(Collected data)
****************************************
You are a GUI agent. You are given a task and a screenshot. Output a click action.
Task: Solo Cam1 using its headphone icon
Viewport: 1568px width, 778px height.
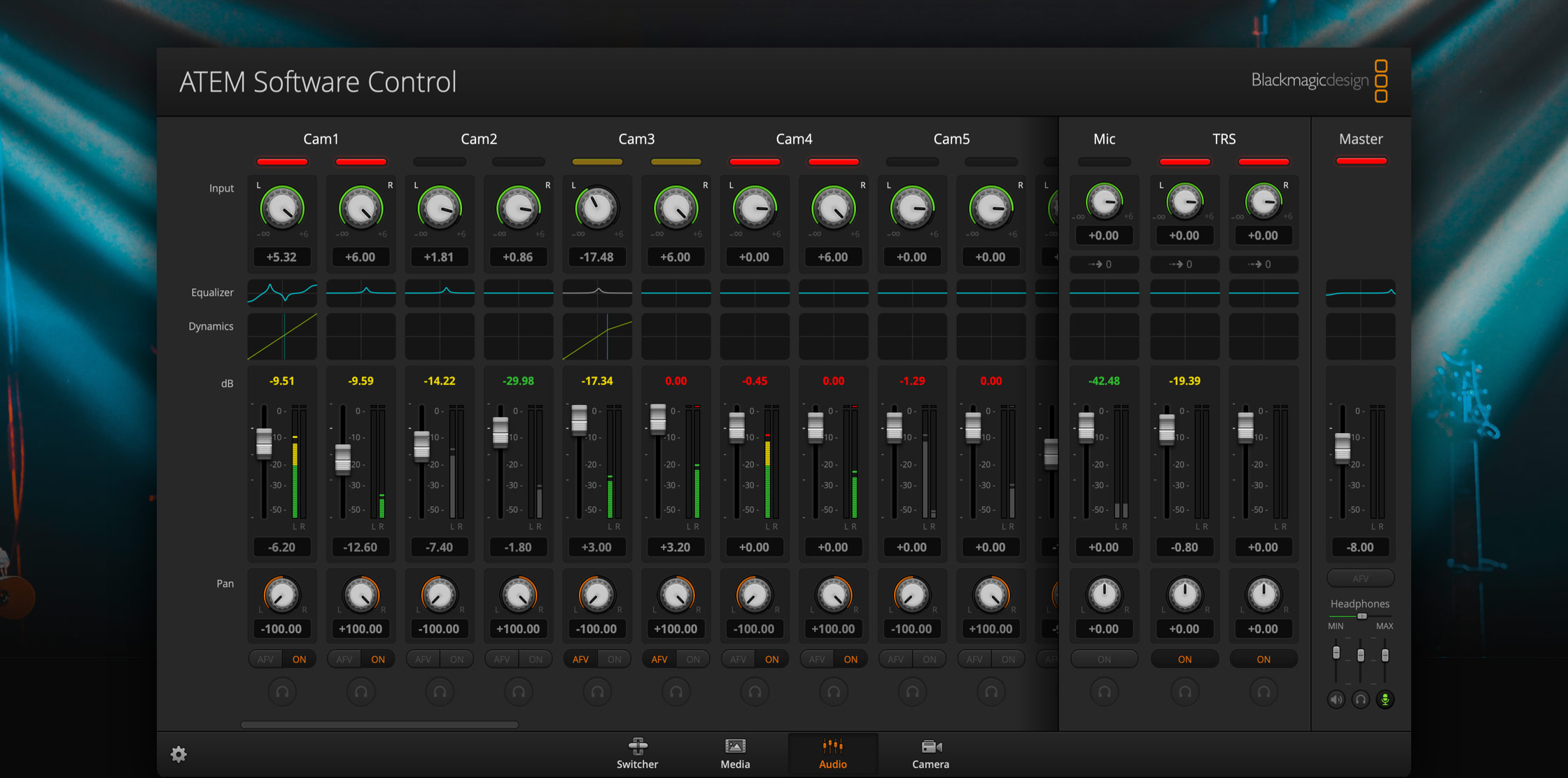(x=282, y=691)
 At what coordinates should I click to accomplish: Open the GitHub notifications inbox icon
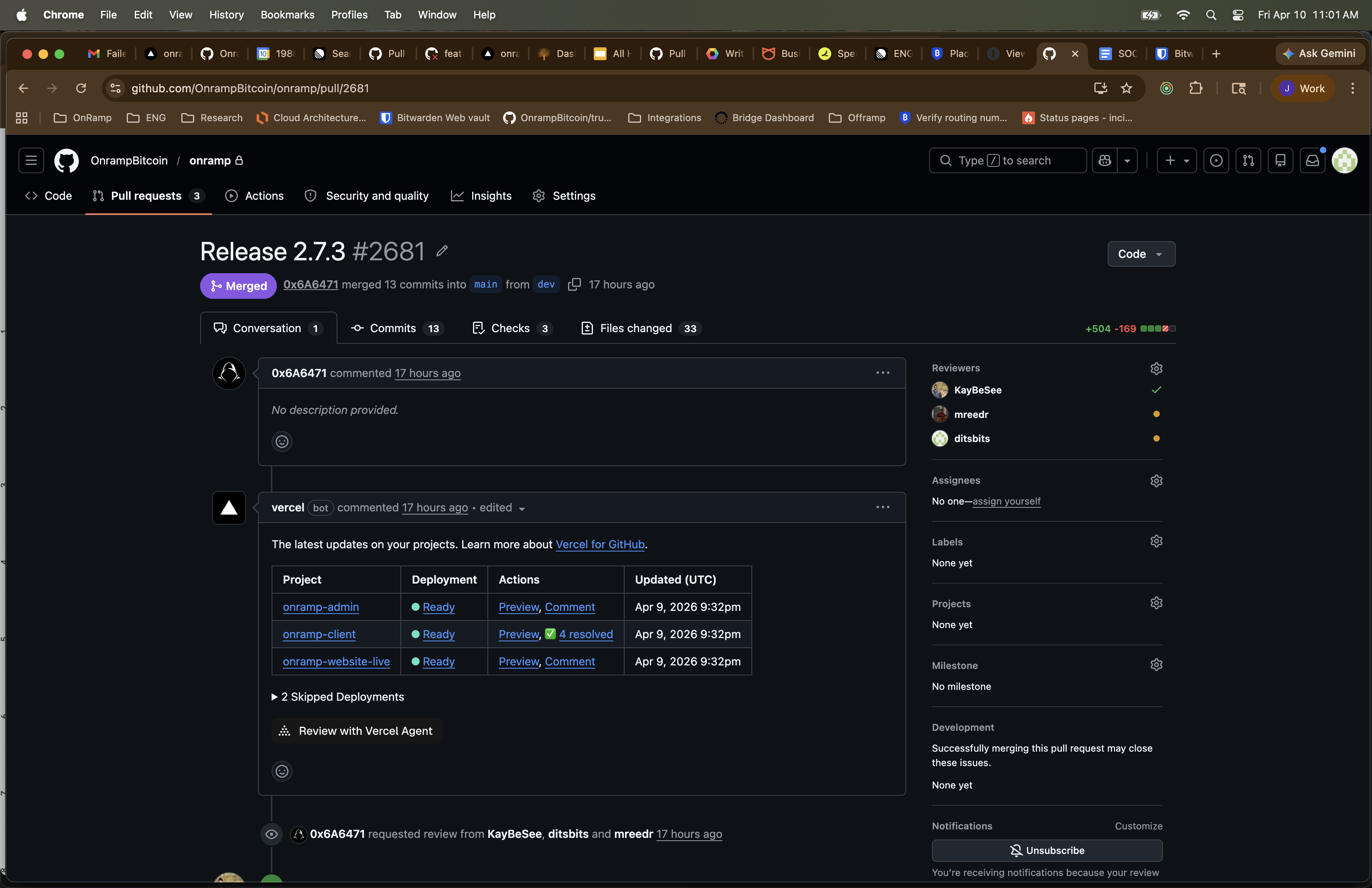(1312, 161)
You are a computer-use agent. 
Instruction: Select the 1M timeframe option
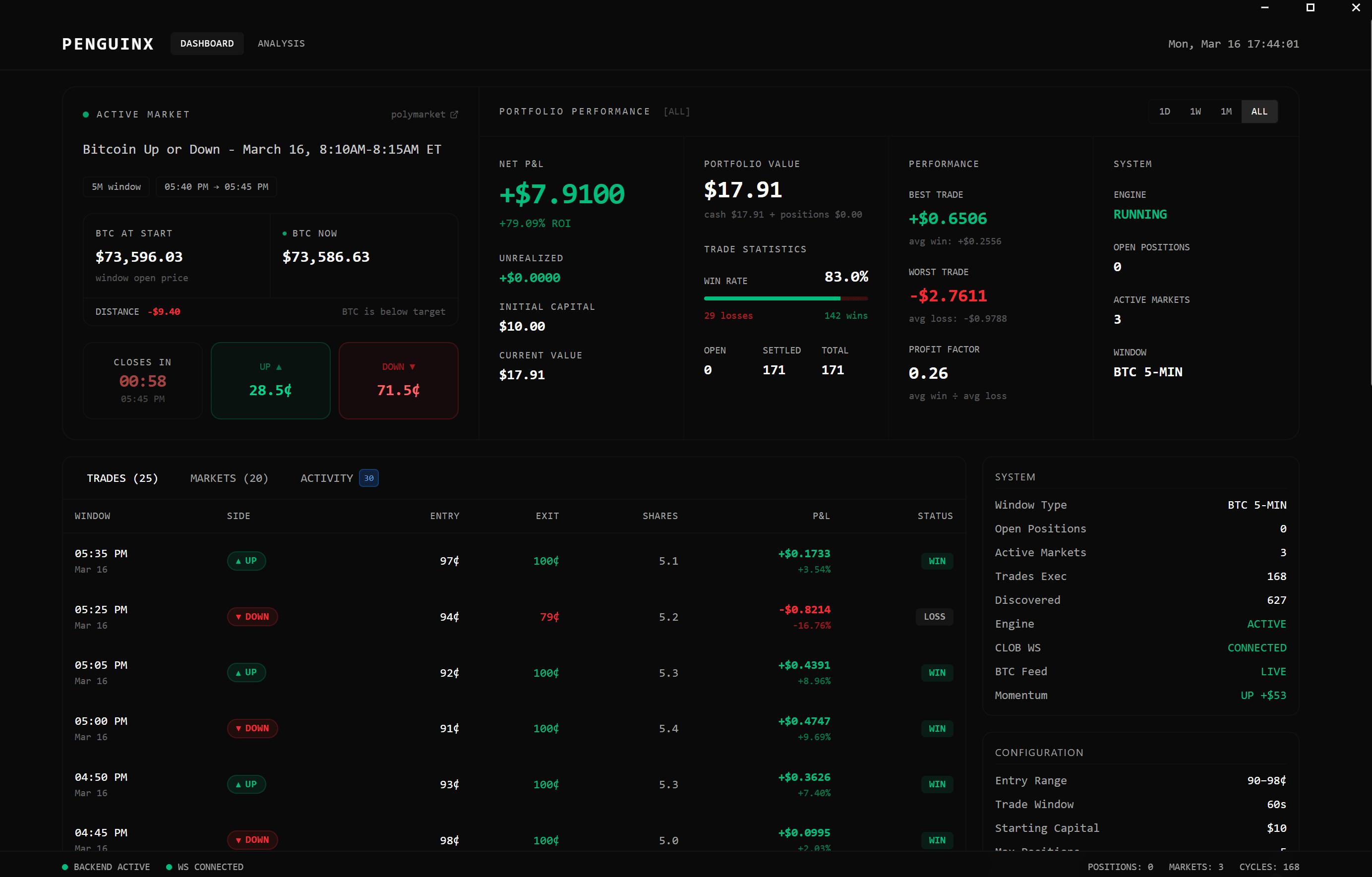[x=1227, y=111]
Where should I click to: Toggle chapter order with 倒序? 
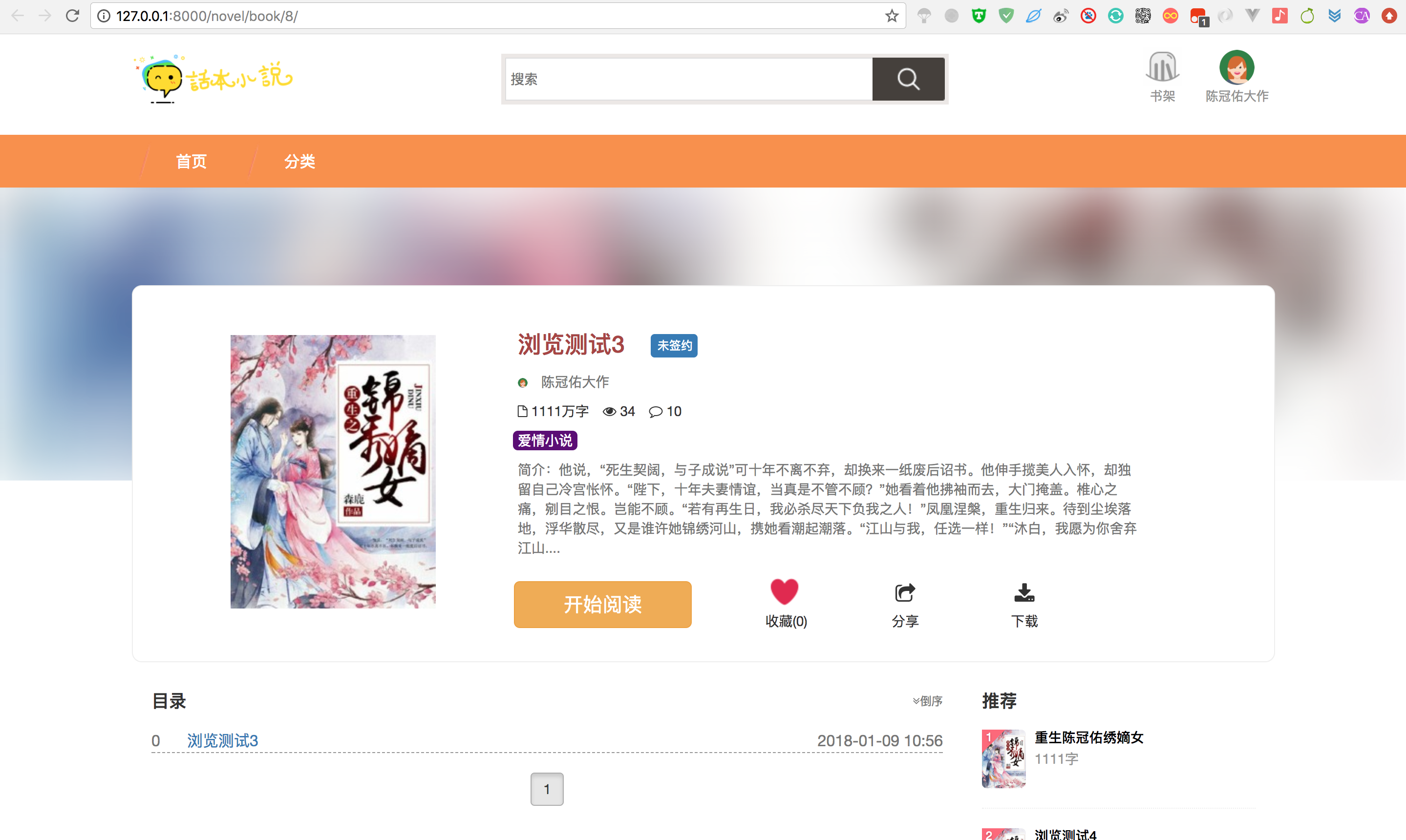pos(928,701)
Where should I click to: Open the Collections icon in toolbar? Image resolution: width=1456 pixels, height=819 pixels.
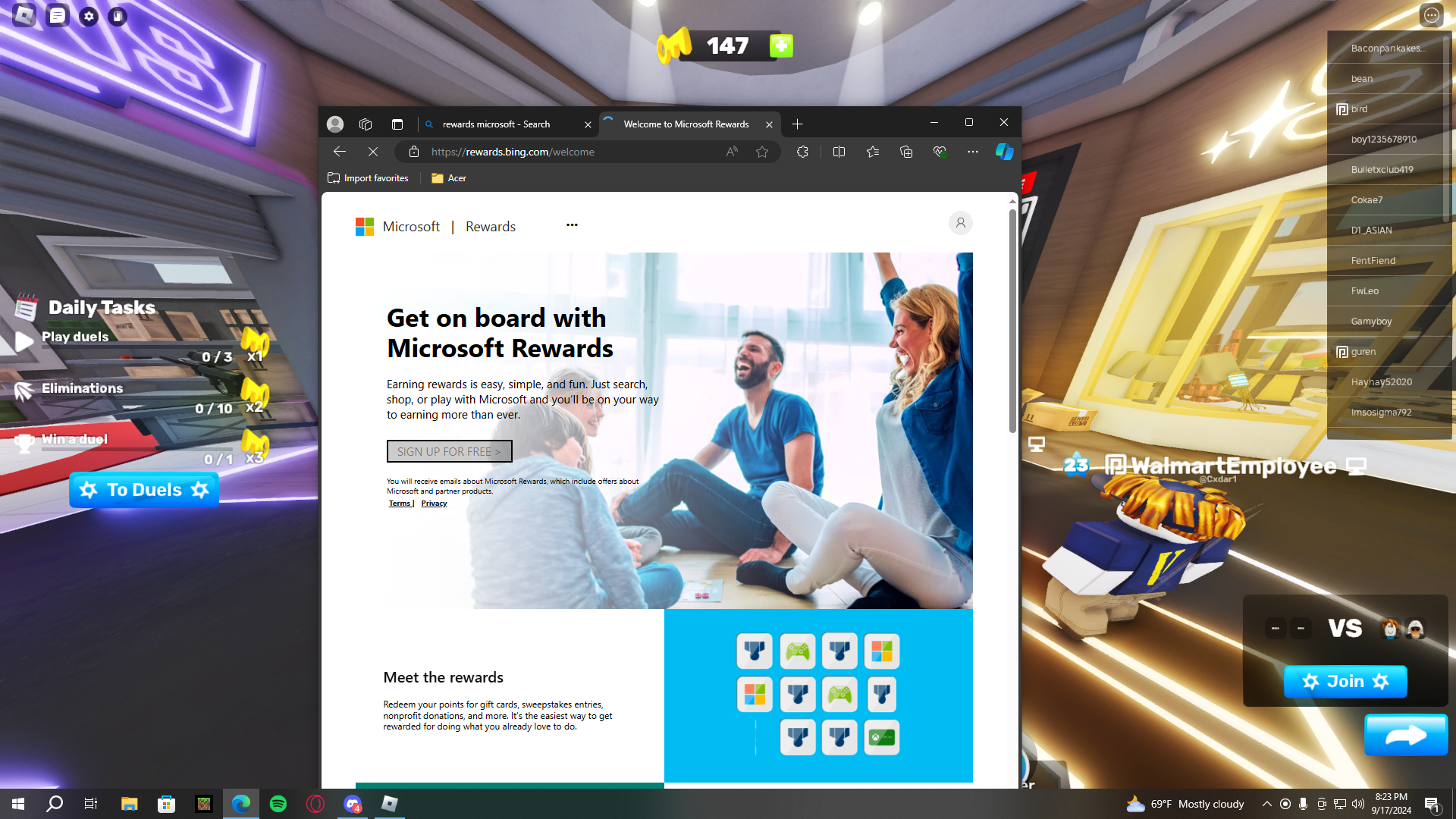point(906,152)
****************************************
### Work request:
Work out the number of lines above that include the string "agent" and write only that number.

### Finished task:
2